**** Supplied text ****

Newtown led 26-16 at the half, and 43-31 heading to the fourth.

The Red Raiders were within eight points, 37-29, with three minutes to play in the third before the Nighthawks went on a 6-0 burst sparked by strong defense, for a 14-point advantage late in the third.

Jack Mulligan was set up by Robert DiSibio in close for two points, Tucker Garrity followed with a baseline drive for a reverse layup, and DiSibio's steal and slam dunk with seven seconds to play in the quarter pushed the lead to 43-29.

Torrington made a basket at the buzzer to end the third, then began the fourth-quarter scoring with 3-pointer. After strong Newtown defense, including a Jack Petersen shot block and Riley Ward drawing a charge, DiSibio answered with a 3-pointer from the left elbow for a 46-34 lead with 5:55 to play. Ward drove to the rim for a basket and a 14-point lead again.

The Red Raiders trimmed the lead to single digits at 49-40 midway through the fourth. The Hawks responded with a 6-0 run capped by DiSibio's coast-to-coast effort. It was 55-40 with 3:12 left.

After Torrington got to within ten, Max Bloomquist sank a 3-pointer from the left corner, making it 58-45 with 1:50 remaining.

The Red Raiders made things a bit interesting down the stretch, closing to within eight at 58-50 on a 3-point play the old fashioned way with 1:27 left. DiSibio's back-door pass to Bloomquist for a 3-point play at the other end, just 17 seconds later, helped the Hawks seal the win.

"Torrington is a very, very, very solid (Naugatuck Valley League) team. I knew this was going to be a tough game. We weren't going to run away with it," Newtown Coach Tim Tallcouch said.

Ward led the way with 22 points, DiSibio scored 16, Garrity had 12, Bloomquist nine, and Mulligan six to account for all of the Nighthawk scoring.

Garrity had four steals, Ward handed out four assists, Mulligan and Garrity each had six rebounds, and DiSibio pulled down five rebounds and had three assists.

For what it's worth, Torrington won 14 regular season games and reached the Division III state playoff quarterfinals a year ago; graduation has altered both rosters, and Newtown — which advanced to last year's D-II semis — was also without center Todd Petersen due to an injury.

**** Record extracts ****

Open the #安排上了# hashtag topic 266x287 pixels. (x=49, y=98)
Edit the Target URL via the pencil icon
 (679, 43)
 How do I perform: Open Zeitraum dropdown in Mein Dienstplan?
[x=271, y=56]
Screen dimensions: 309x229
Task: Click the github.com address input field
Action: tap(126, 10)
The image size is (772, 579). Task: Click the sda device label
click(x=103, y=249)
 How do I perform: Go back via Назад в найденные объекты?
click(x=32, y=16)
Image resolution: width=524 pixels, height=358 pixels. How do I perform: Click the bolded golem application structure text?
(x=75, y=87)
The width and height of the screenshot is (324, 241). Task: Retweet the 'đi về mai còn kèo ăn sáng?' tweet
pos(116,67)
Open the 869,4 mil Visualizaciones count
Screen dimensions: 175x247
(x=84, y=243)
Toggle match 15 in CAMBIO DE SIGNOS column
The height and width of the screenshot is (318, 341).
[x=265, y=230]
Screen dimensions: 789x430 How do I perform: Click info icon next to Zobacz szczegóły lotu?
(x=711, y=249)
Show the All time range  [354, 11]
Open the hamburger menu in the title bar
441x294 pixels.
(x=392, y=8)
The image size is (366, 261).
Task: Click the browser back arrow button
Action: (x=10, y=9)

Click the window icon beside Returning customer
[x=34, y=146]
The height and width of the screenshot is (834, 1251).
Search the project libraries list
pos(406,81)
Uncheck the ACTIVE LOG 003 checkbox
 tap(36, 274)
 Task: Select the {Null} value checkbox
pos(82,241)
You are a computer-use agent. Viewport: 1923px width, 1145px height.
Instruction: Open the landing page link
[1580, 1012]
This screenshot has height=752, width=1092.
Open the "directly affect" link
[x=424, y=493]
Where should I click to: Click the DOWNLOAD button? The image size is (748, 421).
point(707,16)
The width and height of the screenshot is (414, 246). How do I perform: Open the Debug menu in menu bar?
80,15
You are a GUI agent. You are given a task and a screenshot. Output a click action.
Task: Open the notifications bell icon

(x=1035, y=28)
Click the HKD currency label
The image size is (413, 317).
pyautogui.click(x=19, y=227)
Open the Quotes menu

****

Challenge 1: In the basketball game recap, who was Newtown's top scorer, and how many points did he score?
Challenge 2: Go on with the basketball game recap, picking up after its final sentence.

Reply 1: Riley Ward, with 22 points.

Reply 2:
"Games we can win now without Todd are really going to help us down the road," said Tallcouch, optimistic his team's 6-foot-6 presence in the middle will be back in the lineup.

Tallcouch liked the way his players battled.

"Great job by everybody — offense, defense, everybody contributed," the coach said.

Highlights that don't get into the stat books include Shea Talbot hustling to deflect a rebound to a teammate to keep a possession alive, a behind-the-back save along the baseline by Mulligan, and Mulligan's touchdown inbound pass to Bloomquist for two late-game points as the Hawks broke Torrington's full-court press.

"Credit to my kids, they played hard. We executed when it was necessary," said Tallcouch, adding that there is need for improvement as the season unfolds.

"We need to get better and we're going to get better," the coach said.

Newtown's second game is against another nonconference foe, Ledyard in a rematch of last year's D-II first round (NHS went on the road and won 66-61); the teams meet at NHS on Saturday, December 15 beginning at 2 o'clock.

"I like these nonleague games we have this year because each one of them is challenging," Tallcouch said.

Riley Ward controls the ball in the season-opening win over Torrington.
Robert DiSibio hustles up the floor.